His assurance follows a report last December by Audit Scotland, which cast doubt on whether the new agency’s recruitment and IT programmes were sufficiently on track. It questioned whether the body would be ready in time to take up collection of the first national Scottish taxes to be levied for more than three centuries.
But Swinney’s announcement means that Revenue & Customs can now go ahead with arrangements to wind up stamp duty and landfill tax in Scotland from the end of March, ready for their replacement by new devolved taxes, which were introduced under the 2012 Scotland Act. The Act also empowers Revenue Scotland to collect a share of income tax from 2016, and it may gain further powers in the wake of the Smith Commission.
‘A group of senior Scottish and UK government officials have agreed that all necessary preparations are now in place and arrangements can now be made to introduce the devolved taxes,’ Swinney said today.
‘I have written to the Financial Secretary to the Treasury asking for the required orders to be laid at Westminster to allow Revenue Scotland to take the reins – effectively switching off stamp duty land tax and the UK landfill tax.
‘These two new taxes are the first national taxes for Scotland in 308 years and it is important that they are administered fairly and correctly.’
The new Land & Buildings Transaction Tax, which replaces stamp duty, remains controversial, despite revised rates announced by Swinney last week. Scottish Ministers wanted the tax to be markedly more progressive than its UK predecessor, but were caught unprepared when Chancellor George Osborne reformed stamp duty rates in the rest of the UK in last year’s Autumn Statement.
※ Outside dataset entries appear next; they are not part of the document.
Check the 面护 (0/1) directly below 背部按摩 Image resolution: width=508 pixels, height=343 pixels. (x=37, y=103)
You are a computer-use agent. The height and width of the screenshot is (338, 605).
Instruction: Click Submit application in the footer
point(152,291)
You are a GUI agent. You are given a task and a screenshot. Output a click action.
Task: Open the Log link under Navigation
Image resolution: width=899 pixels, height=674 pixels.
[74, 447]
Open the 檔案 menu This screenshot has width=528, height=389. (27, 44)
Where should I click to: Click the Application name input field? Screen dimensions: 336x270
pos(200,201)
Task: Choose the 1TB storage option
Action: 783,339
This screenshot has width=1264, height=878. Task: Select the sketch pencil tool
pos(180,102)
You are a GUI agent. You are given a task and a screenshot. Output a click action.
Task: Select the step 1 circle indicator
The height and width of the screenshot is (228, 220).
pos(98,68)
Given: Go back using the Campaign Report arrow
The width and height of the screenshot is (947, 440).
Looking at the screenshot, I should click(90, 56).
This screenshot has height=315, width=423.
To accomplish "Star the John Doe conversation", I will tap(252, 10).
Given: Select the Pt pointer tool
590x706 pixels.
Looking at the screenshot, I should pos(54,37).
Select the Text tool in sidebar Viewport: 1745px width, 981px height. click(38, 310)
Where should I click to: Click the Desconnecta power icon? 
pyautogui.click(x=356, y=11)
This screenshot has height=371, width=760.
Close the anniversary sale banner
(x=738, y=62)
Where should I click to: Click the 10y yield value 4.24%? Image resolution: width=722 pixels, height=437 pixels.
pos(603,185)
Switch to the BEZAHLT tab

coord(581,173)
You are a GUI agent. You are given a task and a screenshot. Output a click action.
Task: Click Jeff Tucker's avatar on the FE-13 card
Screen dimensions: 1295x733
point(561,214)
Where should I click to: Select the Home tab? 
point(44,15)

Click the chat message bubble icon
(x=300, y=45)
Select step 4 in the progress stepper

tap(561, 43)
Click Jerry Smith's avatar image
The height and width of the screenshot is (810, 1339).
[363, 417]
This exposed the new Scottish tax to complaints that it would disadvantage middle-market buyers in Scotland, leading to last week’s hurried revision of the rates, which Swinney said would now mean that half of all transactions were tax-free and that 40,000 buyers would benefit from lower duties.
But the upmarket estate agency Savills claimed this week that even the revised rates could still provoke a crash in Scotland’s property market, by penalising more expensive transactions and creating a knock-on effect on sales of less valuable properties. Tax will be higher in Scotland than in England on transactions above £330,000, with the disparity on a £1m sale approaching £35,000.
Swinney insisted today: ‘Our ultimate aim is to apply a fair tax regime to help grow the economy and increase opportunities for people. I am confident Revenue Scotland is up to that challenge.’